Not-so-famous dike and host rock.
... located at the turnoff to the fire lookout at Warren Peaks on the crest of the Bear Lodge Mountains in northeast Wyoming:   44.474732° -104.441848°  We think it’s famous, but then Wyoming is famous for its provinciality.

posted the photo above to see if any readers were among the many geology-types that have traveled to and pondered this roadcut in the northwestern Black Hills ... but not.  However Ron Schott, of Geology Home Companion fame, figured it out in spite of not having been there!

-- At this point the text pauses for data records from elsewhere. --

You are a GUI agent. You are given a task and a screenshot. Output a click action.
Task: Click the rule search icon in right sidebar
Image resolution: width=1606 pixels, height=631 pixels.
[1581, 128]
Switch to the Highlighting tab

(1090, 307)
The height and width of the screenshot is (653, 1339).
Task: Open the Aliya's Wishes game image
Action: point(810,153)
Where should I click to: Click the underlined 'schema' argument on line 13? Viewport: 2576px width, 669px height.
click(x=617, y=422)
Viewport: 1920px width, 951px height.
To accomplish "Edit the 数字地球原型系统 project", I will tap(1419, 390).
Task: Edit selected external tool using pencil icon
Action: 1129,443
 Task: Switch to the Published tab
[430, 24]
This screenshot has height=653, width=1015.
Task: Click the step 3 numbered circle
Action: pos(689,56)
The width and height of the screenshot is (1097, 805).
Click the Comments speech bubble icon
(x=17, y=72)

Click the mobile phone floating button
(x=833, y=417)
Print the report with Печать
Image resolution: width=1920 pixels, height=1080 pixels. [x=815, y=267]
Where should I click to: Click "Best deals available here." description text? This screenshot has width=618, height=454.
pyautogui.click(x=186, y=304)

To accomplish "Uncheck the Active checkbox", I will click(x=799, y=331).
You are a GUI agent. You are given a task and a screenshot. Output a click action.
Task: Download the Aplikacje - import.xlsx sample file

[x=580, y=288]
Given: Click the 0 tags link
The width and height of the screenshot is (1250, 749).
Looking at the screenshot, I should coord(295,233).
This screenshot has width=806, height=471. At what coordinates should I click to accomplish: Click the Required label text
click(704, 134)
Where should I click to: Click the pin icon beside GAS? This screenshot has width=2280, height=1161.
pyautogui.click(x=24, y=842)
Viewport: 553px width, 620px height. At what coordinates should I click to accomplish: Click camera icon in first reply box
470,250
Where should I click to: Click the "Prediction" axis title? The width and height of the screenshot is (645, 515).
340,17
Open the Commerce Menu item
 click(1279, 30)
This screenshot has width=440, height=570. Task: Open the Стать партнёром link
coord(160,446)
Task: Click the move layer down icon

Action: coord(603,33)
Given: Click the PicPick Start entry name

The Black Hills are considered the easternmost surface expression of the Laramide Orogeny, the mountain-building episode that created much of the Rocky Mountains ca 75 to 35 Ma (million years ago).  The Bear Lodge Mountains are a small mountain range superimposed on the northwest part of the Hills, part of a curious and puzzling period of igneous activity that took place mainly during late Paleocene and Eocene times (ca 60 to 50 Ma).  There is some evidence of a later pulse ca 10 Ma.
An igneous zone with 13 major centers and numerous minor ones crosses the northern Black Hills.  The Bear Lodge intrusion is labeled 2 (after Karner 1981).
Warren Peaks trachyte porphyry can be white to pinkish but most often is iron-stained.  
The main part of the Bear Lodge intrusion is composed of trachyte porphyry.  It is crosscut by phonolite porphyry dikes, like the one exposed at the turnoff.  Inclusions of basement rock -- Precambrian granite -- are common.  In fact, four of the bald knobs at Warren Peaks (photo below) are underlain by a single huge granite xenolith that crops out over an area of ca 1200 by 240 m (70 acres).
Warren Peaks at crest of Bear Lodge Mountains; fire lookout on rightmost knob.
Phonolite porphyry dike.
UPDATE in response to a question by a reader:  this dike cuts across trachyte porphyry of the central part of the Bear Lodge intrusion as well as the huge granite xenolith mentioned above.
Phonolite porphyry.
The dike at the turnoff is phonolite porphyry, the same rock that makes up Devils Tower and the Little Missouri Buttes just 20 miles to the west (photo below).
Denuded igenous bodies viewed through smoke of western fires.
How to get there

At the west end of Sundance, take Highway 14 towards Devils Tower National Monument.  In less than two miles, turn right on Forest Service Road 838 to Warren Peaks (signed and paved).  Continue almost exactly 7 miles, past several nice exposures of Tertiary intrusive rock, to the obvious turnoff to the lookout.

Warren Peaks at the crest of the Bear Lodge Mountains northwest of Sundance, click to view.

Literature Cited

Karner, F.R.  1981.  Geologic relationships in the western centers of the northern Black Hills Cenozoic igneous province.  in Rich, F.J. ed.  Geology of the Black Hills, South Dakota and Wyoming.  Field trip guidebooks, Geol. Soc. Amer.